The panel accepted the advice of the legal assessor.
The panel decided to impose an interim suspension order for a period of 18 months.
Pursuant to Article 29 (11) of the Nursing and Midwifery Order 2001, this panel’s
decision will not come into effect until after the 28 day appeal period, which
commences from the date that notice of the striking off order has been served.
Article 31 of the Nursing and Midwifery Order 2001 outlines the criteria for the
imposition of an interim order. The panel may only make an interim order if it is
satisfied on one or more of three grounds; that it is necessary for the protection of
the public, is otherwise in the public interest or in Ms Ellis’s own interests. The panel
may make an interim order for a maximum of 18 months.

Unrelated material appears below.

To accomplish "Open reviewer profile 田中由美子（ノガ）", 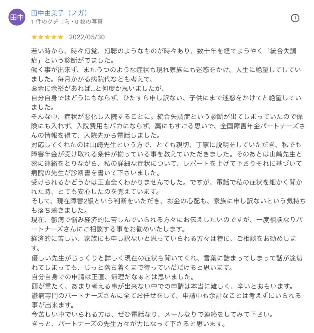I will tap(59, 13).
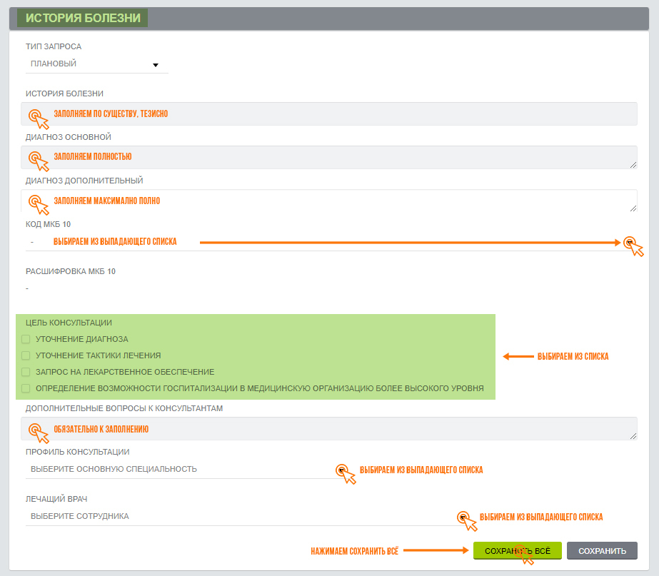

The panel has taken into account the principle of proportionality, bearing in mind the
balance it must strike between the interests of the public and Ms Ellis’s interests. The
panel has decided to impose an interim suspension order in this case. The panel is
satisfied that such an order is necessary for public protection and is otherwise in the
public interest.
The panel had regard to the seriousness of the misconduct and the reasons set out
in its decision for the substantive order in reaching the decision to impose an interim
suspension order. To do otherwise would be incompatible with its earlier findings.
In the circumstances the panel considered that an interim suspension order for a
period of 18 months would be appropriate to allow an appeal, if made, to be heard.